The problem of extremism and terrorism needs a “regional” and a “comprehensive” approach since challenges faced by the entire region are common. The regional states would have to play their role in preventing the flow of money and weapons. Region-wide collaboration is also essential in curbing the narco trade, which is feeding terrorism and keeping the region destabilized.
The regional states will also have to guarantee non-intervention and non-interference. Military surge should be coupled with political and developmental surge. Moral and developmental dimensions have to be an indispensable part of this comprehensive approach. Equal attention is needed on social sectors. Winning the hearts and minds is critical for ensuring sustainable success. Focus on dialogue and reconciliation is essential for sustainable peace.
The new strategy must be “culture sensitive” and recognize plurality and the importance of indigenous solutions, which have broader ownership and enjoy credibility and legitimacy in the eyes of the people. Simultaneously, development has to be a major priority. An assistance programme on the scale of the Marshal Plan is needed for the region. We should also promote trans-regional development cooperation, which active participation of the corporate sector.
It’s time international community, especially Western nations, developed a better understanding of the critical problems and crises confronting Pakistan, which is locked in a battle with its grave existential challenges that, otherwise, would have made any other weaker nation wither and crumble.
It must be appreciated that the challenge is enormous and requires a sustained and protracted endeavour, both locally and at the international level. We have a common enemy to fight, and for a resources-strapped country like Pakistan, such a pursuit is not possible without a comprehensive support; assistance to help fight poverty and illiteracy, since deprivation and ignorance stoke up violence and extremism; trade and not aid; and market access and trade agreements beneficial to Pakistan’s economy.

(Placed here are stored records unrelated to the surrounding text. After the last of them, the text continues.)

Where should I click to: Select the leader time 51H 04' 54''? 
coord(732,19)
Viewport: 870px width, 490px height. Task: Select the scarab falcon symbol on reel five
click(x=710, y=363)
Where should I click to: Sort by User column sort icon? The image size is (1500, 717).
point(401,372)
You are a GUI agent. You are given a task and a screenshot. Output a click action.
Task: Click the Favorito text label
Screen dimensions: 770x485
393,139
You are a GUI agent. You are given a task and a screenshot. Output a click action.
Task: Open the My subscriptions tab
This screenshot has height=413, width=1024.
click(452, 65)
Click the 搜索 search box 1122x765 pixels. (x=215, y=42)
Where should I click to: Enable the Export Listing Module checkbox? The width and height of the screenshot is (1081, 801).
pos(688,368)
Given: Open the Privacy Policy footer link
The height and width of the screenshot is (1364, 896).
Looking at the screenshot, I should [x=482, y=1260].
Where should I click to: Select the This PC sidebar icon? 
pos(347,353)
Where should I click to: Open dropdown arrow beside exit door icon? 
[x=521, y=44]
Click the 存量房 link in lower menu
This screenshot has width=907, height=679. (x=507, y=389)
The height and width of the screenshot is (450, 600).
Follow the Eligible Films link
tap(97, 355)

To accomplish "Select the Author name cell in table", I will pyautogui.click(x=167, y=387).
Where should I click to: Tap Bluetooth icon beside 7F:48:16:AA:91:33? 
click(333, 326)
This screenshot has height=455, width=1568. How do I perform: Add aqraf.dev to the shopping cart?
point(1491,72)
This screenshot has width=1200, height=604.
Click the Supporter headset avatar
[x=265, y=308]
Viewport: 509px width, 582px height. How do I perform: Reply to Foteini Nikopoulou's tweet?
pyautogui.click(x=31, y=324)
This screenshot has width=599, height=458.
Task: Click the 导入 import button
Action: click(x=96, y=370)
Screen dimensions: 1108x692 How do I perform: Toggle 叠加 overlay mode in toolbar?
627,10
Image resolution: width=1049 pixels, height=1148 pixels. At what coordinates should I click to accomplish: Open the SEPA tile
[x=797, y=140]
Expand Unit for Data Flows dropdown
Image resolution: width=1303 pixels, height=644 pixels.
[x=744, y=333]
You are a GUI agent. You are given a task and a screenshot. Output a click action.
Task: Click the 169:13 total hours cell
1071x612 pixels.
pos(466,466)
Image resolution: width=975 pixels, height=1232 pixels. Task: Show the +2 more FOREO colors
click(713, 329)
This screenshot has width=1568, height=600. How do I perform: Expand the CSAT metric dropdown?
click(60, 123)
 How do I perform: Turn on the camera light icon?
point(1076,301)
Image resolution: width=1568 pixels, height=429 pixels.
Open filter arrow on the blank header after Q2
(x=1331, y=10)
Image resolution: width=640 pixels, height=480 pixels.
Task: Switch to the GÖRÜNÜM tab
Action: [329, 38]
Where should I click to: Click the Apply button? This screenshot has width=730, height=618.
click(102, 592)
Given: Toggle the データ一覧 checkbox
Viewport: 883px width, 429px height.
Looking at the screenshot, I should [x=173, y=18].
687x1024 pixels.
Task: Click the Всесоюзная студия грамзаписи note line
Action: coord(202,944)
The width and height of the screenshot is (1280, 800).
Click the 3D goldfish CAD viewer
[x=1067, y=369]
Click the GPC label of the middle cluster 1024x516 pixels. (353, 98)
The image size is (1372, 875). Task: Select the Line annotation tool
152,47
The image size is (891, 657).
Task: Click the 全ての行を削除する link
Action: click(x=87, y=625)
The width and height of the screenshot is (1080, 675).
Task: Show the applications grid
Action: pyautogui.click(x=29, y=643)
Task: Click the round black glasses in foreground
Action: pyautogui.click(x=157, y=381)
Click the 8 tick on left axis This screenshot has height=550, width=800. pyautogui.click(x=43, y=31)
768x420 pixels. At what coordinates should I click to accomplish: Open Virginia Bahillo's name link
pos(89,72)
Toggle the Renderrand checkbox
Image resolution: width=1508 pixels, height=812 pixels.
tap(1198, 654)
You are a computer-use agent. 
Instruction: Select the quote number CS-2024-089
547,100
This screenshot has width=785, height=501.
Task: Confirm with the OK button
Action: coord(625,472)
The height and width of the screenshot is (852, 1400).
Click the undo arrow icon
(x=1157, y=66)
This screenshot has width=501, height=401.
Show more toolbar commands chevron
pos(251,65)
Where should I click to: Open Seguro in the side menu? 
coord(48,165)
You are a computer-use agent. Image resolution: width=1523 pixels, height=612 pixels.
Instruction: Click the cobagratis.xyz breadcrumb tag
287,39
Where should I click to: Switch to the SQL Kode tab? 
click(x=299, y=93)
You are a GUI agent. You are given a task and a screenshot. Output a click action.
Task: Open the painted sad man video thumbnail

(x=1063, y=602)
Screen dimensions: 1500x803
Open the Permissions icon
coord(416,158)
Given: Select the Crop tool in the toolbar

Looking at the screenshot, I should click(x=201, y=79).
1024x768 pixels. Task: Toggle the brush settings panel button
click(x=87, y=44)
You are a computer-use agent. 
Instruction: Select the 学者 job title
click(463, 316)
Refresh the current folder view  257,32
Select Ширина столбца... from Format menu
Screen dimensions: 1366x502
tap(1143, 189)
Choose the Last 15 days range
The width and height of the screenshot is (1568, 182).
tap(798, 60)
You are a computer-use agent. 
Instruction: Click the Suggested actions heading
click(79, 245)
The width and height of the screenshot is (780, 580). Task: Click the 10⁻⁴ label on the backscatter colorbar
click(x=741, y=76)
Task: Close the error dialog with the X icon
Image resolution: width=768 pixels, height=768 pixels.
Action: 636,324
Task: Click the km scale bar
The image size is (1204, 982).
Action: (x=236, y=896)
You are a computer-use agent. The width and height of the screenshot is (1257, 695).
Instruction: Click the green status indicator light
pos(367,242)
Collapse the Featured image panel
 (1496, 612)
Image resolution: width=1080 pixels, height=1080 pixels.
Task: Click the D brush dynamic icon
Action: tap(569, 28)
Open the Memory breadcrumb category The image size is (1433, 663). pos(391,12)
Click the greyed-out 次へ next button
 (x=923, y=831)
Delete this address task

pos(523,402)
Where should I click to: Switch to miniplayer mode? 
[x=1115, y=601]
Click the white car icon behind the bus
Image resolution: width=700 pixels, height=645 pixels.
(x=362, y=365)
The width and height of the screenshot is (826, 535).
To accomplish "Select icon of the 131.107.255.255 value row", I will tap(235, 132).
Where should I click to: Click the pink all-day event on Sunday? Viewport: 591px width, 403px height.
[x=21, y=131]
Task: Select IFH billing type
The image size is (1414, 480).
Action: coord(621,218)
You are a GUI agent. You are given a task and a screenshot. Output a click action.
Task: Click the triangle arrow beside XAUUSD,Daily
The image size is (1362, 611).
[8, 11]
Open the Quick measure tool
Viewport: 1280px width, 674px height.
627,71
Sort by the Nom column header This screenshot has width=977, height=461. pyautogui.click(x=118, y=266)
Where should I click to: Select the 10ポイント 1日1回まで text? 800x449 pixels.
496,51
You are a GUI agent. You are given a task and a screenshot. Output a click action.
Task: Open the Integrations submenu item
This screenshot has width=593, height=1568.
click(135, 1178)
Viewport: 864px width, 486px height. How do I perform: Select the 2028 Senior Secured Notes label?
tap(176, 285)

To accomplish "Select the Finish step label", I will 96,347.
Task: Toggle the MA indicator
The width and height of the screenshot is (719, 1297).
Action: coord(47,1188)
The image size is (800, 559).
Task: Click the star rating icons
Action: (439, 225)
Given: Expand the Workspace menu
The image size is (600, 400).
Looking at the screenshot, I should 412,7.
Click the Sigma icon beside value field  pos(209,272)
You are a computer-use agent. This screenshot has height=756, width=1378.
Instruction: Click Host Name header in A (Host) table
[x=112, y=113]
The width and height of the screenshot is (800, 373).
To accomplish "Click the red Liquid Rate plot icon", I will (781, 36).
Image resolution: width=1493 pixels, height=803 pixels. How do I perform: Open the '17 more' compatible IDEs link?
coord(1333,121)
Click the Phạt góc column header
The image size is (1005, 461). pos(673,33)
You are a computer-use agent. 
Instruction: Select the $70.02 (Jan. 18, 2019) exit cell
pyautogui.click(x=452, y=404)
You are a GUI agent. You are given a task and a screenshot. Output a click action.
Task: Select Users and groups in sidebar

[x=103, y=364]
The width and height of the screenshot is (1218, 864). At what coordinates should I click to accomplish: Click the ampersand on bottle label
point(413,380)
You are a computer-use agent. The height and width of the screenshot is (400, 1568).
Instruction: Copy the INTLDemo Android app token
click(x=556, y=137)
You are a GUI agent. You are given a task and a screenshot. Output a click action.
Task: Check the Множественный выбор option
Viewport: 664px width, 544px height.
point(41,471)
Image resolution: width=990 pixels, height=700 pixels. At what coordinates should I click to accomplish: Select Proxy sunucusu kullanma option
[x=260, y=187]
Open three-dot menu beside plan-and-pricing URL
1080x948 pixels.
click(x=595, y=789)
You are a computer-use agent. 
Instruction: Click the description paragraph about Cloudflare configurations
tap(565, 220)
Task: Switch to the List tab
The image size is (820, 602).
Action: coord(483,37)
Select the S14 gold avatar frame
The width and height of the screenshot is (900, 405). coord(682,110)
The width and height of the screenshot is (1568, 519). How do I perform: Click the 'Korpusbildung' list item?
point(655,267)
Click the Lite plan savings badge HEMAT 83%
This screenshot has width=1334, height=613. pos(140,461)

Revival of democracy in Pakistan has set the wheels of change in motion with distinctive dividends. Today, more than ever before, Pakistani nation stands firm in its resolve to combat this menace. It’s time world gave Pakistan a break, giving way to a different and more considerate approach. It’s time international community came forward by recognizing not censuring Pakistan; by extending a helping hand and not deserting; and by according Pakistan its due, rightful and respectable status as a front-line state in the global war on terror.